How to complete this task: Your output should be the complete listing, repeated exactly.

Exercise inputs:
-- -- --

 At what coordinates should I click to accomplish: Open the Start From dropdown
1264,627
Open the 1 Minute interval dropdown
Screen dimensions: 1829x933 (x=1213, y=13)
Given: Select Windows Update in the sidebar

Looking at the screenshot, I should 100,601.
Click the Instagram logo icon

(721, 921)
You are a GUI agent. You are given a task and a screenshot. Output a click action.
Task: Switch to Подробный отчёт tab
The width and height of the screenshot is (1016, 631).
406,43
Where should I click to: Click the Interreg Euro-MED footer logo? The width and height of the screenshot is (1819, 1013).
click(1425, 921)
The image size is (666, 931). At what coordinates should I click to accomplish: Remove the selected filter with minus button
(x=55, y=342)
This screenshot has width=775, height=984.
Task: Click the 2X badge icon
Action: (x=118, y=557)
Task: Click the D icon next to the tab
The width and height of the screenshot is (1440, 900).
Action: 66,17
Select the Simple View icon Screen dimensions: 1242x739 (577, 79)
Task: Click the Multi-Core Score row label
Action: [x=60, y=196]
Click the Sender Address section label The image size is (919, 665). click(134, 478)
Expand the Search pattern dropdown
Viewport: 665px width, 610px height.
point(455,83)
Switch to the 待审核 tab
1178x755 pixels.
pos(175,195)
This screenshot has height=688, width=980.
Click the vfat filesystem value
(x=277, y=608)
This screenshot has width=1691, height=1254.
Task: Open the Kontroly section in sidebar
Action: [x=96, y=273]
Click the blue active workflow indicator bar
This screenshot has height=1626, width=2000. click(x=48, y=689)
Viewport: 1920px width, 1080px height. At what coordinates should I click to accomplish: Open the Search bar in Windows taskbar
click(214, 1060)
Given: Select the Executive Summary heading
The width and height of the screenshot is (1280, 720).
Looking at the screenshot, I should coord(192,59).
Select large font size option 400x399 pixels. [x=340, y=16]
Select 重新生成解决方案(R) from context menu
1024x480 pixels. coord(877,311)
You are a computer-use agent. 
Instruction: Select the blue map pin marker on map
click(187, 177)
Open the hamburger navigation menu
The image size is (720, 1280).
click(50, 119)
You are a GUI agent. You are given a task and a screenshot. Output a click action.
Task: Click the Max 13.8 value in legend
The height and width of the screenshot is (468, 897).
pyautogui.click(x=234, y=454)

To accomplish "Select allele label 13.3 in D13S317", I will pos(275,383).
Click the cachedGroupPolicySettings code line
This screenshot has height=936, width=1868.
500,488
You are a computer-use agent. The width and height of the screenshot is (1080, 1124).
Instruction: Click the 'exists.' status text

-- -- --

Expected output:
 At what coordinates should I click to accomplish: Open the Start From dropdown
1264,627
Open the 1 Minute interval dropdown
Screen dimensions: 1829x933 (x=1213, y=13)
Given: Select Windows Update in the sidebar

Looking at the screenshot, I should 100,601.
Click the Instagram logo icon

(721, 921)
You are a GUI agent. You are given a task and a screenshot. Output a click action.
Task: Switch to Подробный отчёт tab
The width and height of the screenshot is (1016, 631).
406,43
Where should I click to: Click the Interreg Euro-MED footer logo? The width and height of the screenshot is (1819, 1013).
click(1425, 921)
The image size is (666, 931). At what coordinates should I click to accomplish: Remove the selected filter with minus button
(x=55, y=342)
This screenshot has width=775, height=984.
Task: Click the 2X badge icon
Action: (x=118, y=557)
Task: Click the D icon next to the tab
The width and height of the screenshot is (1440, 900).
Action: 66,17
Select the Simple View icon Screen dimensions: 1242x739 (577, 79)
Task: Click the Multi-Core Score row label
Action: [x=60, y=196]
Click the Sender Address section label The image size is (919, 665). click(134, 478)
Expand the Search pattern dropdown
Viewport: 665px width, 610px height.
point(455,83)
Switch to the 待审核 tab
1178x755 pixels.
pos(175,195)
This screenshot has height=688, width=980.
Click the vfat filesystem value
(x=277, y=608)
This screenshot has width=1691, height=1254.
Task: Open the Kontroly section in sidebar
Action: [x=96, y=273]
Click the blue active workflow indicator bar
This screenshot has height=1626, width=2000. click(x=48, y=689)
Viewport: 1920px width, 1080px height. At what coordinates should I click to accomplish: Open the Search bar in Windows taskbar
click(214, 1060)
Given: Select the Executive Summary heading
The width and height of the screenshot is (1280, 720).
Looking at the screenshot, I should coord(192,59).
Select large font size option 400x399 pixels. [x=340, y=16]
Select 重新生成解决方案(R) from context menu
1024x480 pixels. coord(877,311)
You are a computer-use agent. 
Instruction: Select the blue map pin marker on map
click(187, 177)
Open the hamburger navigation menu
The image size is (720, 1280).
click(50, 119)
You are a GUI agent. You are given a task and a screenshot. Output a click action.
Task: Click the Max 13.8 value in legend
The height and width of the screenshot is (468, 897).
pyautogui.click(x=234, y=454)

To accomplish "Select allele label 13.3 in D13S317", I will pos(275,383).
Click the cachedGroupPolicySettings code line
This screenshot has height=936, width=1868.
500,488
You are a computer-use agent. The width and height of the screenshot is (1080, 1124).
Instruction: Click the 'exists.' status text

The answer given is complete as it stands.